高選擇性超氧化物螢光化學感測分子之設計與合成及於活體細胞的應用

Abstract

本論文以BODIPY和coumaroin為螢光基團主體，修飾上雙苯基磷官能基作為辨識端，設計並合成出螢光化學感測分子TPB和DPC。此系列的螢光化學感測分子皆可以利用超氧化物的強氧化力來與辨識端反應，使原本沒有任何螢光放射的TPB和DPC，分別產生綠色及藍色的螢光。二者在多種活性氧化物及氮化物下，對於過氧化物具有高度的選擇性及靈敏性，只有在超氧化物存在下，才會有明顯的螢光強度變化，達到偵測的效果。 最後，將TPB和DPC應用於細胞顯影實驗中，在老鼠巨噬細胞(Raw 264.7)中，利用共軛焦顯微鏡，成功觀測到TPB和DPC對超氧化物的偵測能力，並可更進一步偵測由PMA刺激所產生的超氧化物。最後，由細胞毒性檢可知，當TPB和DPC之濃度達20 μM時，巨噬細胞的存活率仍超過80 %。

In this thesis, BODIPY-based and coumaroin-based fluorescent chemosensors TPB and DPC were designed and synthesized for detection of superoxide. The design of fluorescent probes is to join a superoxide-reactive moiety with an organic fluorophore.
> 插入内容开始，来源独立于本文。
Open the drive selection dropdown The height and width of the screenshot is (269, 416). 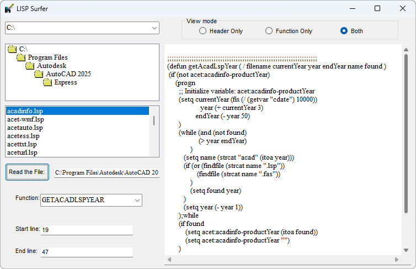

The reaction of probes with superoxide produces significant fluorescence enhancement. TPB and DPC displayed good selectivity and sensitivity for superoxide over other ROS (reactive oxygen species) and RNS (reactive nitrogen species). In addition, confocal fluorescence microscopy imaging using RAW264.7 macrophages demonstrates that the probe TPB and DPC could be an efficient fluorescent probe for superoxide in living cells. According to cytotoxicity tests, cell viabilities were above 80 %, when the concentrations of TPB and DPC were 20 μM.